START Record extracts

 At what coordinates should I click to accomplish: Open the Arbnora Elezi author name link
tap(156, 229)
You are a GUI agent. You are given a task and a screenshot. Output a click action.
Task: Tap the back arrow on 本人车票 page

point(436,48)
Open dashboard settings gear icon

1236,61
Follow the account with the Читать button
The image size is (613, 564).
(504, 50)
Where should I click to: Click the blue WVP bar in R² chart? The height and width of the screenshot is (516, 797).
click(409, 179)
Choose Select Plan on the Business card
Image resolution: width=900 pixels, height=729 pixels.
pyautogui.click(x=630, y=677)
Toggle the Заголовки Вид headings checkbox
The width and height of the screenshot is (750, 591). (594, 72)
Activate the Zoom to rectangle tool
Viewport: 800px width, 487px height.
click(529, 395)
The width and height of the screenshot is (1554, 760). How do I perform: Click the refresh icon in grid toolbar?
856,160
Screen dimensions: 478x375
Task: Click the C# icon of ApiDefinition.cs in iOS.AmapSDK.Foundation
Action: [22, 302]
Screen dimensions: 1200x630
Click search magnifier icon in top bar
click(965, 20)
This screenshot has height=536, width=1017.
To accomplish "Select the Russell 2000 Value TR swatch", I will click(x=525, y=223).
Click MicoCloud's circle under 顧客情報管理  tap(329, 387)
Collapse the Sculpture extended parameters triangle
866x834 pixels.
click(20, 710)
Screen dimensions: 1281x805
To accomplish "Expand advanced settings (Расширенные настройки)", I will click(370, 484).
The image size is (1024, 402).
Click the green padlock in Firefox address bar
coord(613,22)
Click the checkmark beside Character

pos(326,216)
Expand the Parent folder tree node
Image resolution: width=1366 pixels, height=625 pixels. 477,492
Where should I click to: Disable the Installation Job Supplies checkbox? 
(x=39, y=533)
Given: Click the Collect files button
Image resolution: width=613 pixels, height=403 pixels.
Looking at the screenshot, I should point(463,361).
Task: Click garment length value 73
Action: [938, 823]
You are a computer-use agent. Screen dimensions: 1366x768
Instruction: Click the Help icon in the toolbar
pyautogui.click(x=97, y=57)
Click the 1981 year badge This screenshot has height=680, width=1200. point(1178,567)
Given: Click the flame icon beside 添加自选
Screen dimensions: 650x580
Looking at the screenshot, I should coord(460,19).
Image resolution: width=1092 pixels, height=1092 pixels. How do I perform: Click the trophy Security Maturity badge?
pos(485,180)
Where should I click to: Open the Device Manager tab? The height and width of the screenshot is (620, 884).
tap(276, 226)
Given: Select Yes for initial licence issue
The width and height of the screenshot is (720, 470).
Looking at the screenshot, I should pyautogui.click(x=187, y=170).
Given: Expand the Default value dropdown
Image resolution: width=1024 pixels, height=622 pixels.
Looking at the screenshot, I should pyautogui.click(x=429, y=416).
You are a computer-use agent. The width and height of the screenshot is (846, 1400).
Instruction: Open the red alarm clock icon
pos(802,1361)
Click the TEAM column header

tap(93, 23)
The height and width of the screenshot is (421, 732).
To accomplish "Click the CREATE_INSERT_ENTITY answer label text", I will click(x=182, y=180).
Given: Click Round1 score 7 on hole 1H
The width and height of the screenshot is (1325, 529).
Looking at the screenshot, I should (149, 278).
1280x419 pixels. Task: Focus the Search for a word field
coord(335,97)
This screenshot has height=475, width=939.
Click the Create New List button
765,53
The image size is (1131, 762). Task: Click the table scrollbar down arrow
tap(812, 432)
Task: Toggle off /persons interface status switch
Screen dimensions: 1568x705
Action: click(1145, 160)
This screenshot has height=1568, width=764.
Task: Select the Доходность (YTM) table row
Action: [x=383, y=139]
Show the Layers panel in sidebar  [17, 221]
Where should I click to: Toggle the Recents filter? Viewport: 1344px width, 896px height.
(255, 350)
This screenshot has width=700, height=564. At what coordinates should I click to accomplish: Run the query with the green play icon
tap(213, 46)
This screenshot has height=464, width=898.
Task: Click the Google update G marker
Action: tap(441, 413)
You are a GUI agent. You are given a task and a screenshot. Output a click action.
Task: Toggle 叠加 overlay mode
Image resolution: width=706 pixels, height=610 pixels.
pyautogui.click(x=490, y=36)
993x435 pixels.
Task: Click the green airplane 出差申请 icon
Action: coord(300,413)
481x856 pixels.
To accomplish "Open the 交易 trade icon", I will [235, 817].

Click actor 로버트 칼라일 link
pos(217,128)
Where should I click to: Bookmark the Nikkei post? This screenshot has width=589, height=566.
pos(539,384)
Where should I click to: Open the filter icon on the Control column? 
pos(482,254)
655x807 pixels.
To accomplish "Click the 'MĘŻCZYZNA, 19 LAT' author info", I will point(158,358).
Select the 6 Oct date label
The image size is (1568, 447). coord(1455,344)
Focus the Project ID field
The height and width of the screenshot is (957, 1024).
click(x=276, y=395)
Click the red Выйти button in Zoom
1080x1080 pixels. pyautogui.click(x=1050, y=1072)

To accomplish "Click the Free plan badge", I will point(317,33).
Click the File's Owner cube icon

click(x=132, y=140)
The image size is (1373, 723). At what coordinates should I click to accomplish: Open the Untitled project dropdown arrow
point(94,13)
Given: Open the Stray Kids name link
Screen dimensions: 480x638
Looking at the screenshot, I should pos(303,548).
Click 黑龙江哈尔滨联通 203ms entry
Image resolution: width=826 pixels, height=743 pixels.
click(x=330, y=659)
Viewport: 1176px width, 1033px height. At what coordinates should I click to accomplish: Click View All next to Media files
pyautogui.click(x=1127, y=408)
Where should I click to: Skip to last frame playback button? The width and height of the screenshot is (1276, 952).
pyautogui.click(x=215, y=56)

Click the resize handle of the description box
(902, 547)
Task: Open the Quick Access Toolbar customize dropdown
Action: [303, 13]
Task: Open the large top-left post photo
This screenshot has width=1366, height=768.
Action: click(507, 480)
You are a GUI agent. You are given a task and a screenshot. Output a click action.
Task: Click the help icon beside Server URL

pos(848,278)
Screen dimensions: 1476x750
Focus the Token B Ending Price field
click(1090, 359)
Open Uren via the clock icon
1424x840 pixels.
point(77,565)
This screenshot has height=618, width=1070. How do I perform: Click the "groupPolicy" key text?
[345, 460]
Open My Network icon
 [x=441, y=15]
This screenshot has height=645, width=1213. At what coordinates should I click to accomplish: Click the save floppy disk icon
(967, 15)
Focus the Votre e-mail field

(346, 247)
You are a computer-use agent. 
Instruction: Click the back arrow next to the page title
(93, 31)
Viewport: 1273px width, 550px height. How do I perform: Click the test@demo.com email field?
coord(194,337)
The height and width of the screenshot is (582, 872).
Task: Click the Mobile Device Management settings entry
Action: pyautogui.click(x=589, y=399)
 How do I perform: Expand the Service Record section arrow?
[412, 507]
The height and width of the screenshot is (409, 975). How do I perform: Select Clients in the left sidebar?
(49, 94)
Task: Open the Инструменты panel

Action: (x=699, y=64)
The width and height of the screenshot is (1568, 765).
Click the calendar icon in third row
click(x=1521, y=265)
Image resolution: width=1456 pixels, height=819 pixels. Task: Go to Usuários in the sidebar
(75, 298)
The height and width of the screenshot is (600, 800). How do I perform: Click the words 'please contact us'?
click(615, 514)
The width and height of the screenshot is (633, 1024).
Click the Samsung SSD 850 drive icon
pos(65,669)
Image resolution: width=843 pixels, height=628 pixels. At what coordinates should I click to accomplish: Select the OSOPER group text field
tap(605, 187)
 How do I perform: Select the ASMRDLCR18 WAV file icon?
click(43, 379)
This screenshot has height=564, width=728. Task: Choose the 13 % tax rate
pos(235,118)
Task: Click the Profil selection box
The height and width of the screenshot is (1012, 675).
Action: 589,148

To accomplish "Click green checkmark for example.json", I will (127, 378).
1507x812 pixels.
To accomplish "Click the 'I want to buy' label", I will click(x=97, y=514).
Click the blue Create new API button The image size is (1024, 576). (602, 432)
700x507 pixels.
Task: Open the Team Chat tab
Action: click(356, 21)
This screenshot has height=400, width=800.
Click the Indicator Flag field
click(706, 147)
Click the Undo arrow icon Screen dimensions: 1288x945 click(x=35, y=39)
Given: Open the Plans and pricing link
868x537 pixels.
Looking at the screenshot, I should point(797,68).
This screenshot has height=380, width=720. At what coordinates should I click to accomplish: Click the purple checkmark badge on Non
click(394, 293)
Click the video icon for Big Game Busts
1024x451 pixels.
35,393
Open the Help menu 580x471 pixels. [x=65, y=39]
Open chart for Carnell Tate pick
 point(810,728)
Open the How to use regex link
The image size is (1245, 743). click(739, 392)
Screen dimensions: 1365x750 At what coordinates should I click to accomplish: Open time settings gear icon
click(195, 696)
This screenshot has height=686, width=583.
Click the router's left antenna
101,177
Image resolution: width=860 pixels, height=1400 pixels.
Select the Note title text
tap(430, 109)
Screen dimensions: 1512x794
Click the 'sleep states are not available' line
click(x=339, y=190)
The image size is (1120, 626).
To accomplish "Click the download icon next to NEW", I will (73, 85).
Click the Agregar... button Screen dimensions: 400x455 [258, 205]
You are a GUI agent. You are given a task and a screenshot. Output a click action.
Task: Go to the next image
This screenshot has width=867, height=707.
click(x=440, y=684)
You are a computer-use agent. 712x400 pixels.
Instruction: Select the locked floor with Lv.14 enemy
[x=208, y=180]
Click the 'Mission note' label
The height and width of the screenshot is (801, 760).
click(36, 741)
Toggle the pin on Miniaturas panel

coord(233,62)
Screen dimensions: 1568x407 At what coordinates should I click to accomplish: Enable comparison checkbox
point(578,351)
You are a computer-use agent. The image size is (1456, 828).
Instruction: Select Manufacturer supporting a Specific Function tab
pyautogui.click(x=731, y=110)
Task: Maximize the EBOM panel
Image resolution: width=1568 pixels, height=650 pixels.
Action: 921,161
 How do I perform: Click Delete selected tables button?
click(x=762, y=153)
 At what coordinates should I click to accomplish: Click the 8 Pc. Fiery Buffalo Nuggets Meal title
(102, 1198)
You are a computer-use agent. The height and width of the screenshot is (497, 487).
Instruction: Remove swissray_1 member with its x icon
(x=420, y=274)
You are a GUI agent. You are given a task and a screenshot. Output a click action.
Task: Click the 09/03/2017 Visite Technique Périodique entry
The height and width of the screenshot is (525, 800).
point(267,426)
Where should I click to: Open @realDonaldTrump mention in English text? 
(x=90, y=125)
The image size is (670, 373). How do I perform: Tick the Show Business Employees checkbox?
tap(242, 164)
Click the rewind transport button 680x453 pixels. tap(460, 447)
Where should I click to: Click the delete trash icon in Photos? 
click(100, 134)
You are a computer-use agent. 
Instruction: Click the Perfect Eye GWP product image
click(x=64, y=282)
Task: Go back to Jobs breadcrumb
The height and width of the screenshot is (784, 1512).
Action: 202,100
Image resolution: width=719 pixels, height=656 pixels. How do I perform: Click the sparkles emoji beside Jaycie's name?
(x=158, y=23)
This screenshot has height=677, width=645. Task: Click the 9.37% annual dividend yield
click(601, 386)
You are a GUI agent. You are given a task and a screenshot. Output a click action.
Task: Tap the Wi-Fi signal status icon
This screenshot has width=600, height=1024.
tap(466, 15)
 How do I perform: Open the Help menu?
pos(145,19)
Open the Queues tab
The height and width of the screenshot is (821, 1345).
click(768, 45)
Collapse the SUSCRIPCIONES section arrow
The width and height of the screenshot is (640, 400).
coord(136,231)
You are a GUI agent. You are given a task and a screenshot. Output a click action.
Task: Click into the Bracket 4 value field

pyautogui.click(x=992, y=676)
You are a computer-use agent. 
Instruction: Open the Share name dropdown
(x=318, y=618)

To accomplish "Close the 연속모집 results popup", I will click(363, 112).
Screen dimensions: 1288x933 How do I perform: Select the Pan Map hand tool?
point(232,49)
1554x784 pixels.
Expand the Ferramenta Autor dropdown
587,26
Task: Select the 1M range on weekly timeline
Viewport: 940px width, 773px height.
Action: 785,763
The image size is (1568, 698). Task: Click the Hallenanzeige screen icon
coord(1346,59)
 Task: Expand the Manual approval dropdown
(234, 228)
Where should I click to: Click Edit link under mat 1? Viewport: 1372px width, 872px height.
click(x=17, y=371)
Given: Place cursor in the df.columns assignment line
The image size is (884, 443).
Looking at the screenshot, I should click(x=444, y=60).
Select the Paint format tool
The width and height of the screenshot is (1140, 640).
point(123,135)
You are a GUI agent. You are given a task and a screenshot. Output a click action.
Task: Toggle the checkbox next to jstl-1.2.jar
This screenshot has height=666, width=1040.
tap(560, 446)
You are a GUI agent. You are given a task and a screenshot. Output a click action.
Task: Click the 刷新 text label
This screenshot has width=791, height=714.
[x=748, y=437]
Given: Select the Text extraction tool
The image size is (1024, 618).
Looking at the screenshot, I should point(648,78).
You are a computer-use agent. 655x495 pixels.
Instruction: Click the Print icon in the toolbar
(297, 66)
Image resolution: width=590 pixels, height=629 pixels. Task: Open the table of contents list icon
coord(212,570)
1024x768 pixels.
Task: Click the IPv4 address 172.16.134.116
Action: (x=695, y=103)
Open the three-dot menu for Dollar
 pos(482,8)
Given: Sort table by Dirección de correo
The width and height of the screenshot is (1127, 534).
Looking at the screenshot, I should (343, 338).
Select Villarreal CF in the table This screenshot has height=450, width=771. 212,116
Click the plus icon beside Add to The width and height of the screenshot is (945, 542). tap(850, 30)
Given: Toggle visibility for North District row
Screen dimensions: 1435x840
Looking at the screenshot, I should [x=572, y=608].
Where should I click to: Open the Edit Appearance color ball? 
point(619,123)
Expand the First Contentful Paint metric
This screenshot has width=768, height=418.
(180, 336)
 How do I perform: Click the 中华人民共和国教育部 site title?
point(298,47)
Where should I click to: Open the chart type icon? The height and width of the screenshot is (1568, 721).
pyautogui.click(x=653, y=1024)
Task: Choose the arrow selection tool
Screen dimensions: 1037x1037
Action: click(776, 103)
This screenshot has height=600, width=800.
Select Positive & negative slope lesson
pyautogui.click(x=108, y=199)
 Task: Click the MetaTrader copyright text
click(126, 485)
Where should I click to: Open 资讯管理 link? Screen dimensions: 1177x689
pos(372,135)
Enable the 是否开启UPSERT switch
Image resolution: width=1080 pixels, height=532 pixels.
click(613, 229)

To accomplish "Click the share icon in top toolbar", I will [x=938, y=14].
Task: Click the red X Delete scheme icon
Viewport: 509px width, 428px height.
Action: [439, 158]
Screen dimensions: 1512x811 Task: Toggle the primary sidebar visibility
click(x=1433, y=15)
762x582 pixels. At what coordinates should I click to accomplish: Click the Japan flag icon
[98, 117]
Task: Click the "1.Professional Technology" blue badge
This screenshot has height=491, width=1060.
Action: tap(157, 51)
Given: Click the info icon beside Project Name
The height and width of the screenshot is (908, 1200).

END Record extracts

> [What the exercise asks]: Copy out the lines above exactly, beginning at the one that contains "The image size is (1131, 762)." and ending at the one that contains "Task: Toggle 叠加 overlay mode".

> [Result]:
The image size is (1131, 762). Task: Click the table scrollbar down arrow
tap(812, 432)
Task: Toggle off /persons interface status switch
Screen dimensions: 1568x705
Action: click(1145, 160)
This screenshot has height=1568, width=764.
Task: Select the Доходность (YTM) table row
Action: [x=383, y=139]
Show the Layers panel in sidebar  [17, 221]
Where should I click to: Toggle the Recents filter? Viewport: 1344px width, 896px height.
(255, 350)
This screenshot has width=700, height=564. At what coordinates should I click to accomplish: Run the query with the green play icon
tap(213, 46)
This screenshot has height=464, width=898.
Task: Click the Google update G marker
Action: tap(441, 413)
You are a GUI agent. You are given a task and a screenshot. Output a click action.
Task: Toggle 叠加 overlay mode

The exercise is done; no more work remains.